What you have to do: Your answer should hold only the lines from the one containing "Focus the City input field" through the last line below, copied exactly; pictures stay out.

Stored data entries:
━━━━━━━━━━

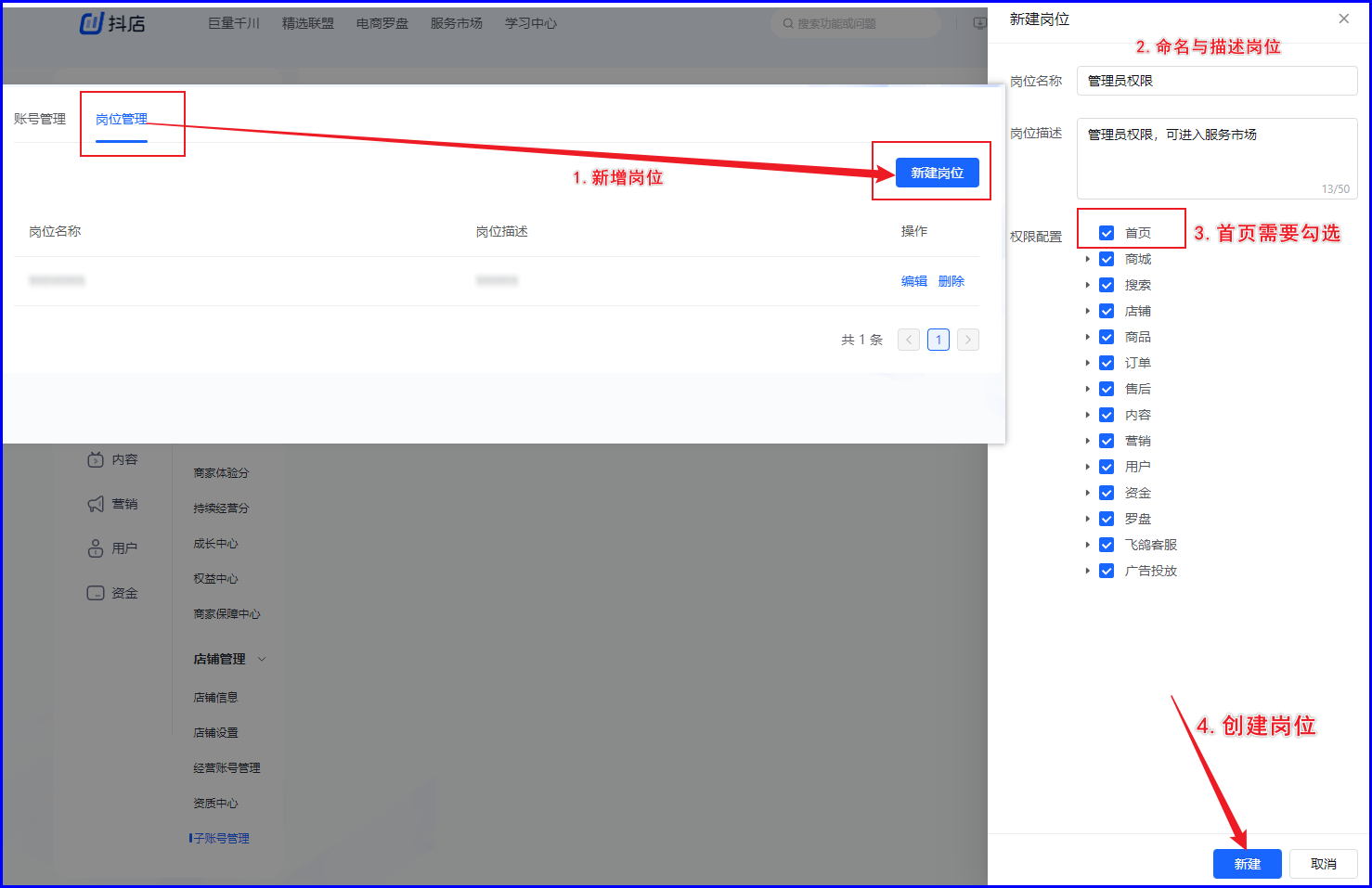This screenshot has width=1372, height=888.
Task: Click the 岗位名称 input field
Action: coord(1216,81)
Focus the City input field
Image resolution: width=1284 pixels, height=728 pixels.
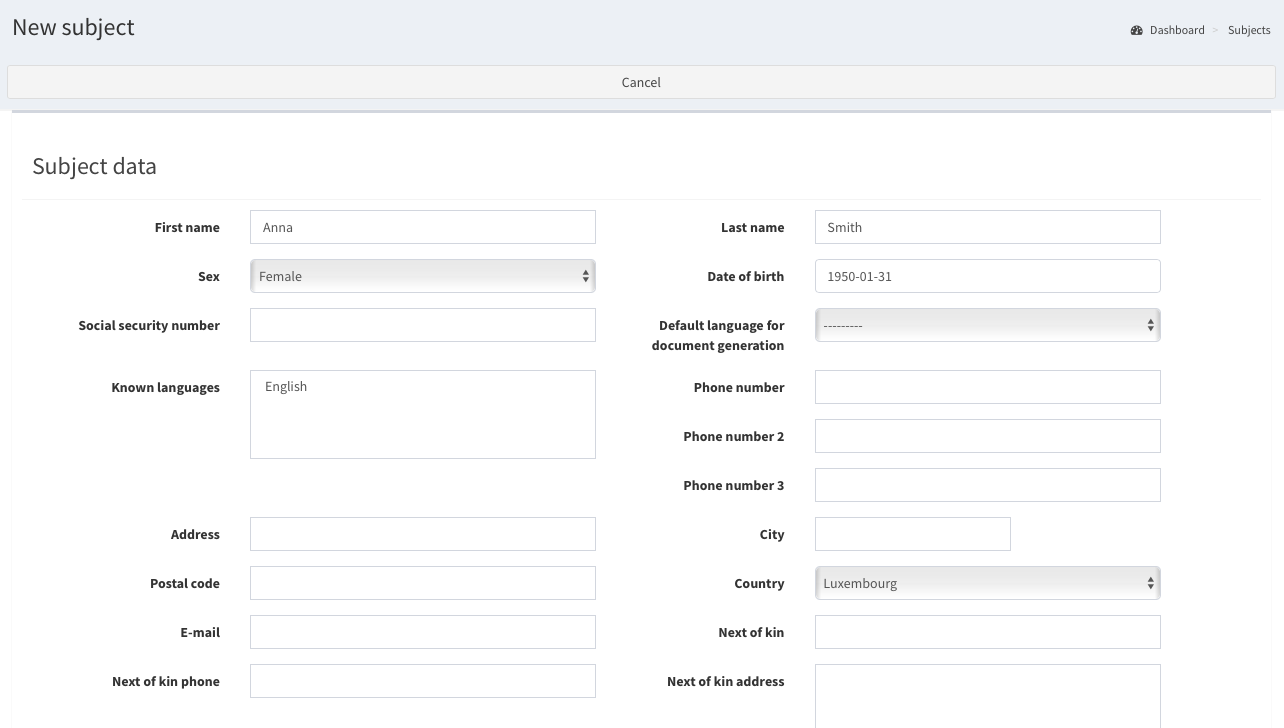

━━━━━━━━━━

Solution to the problem:
Focus the City input field
Image resolution: width=1284 pixels, height=728 pixels.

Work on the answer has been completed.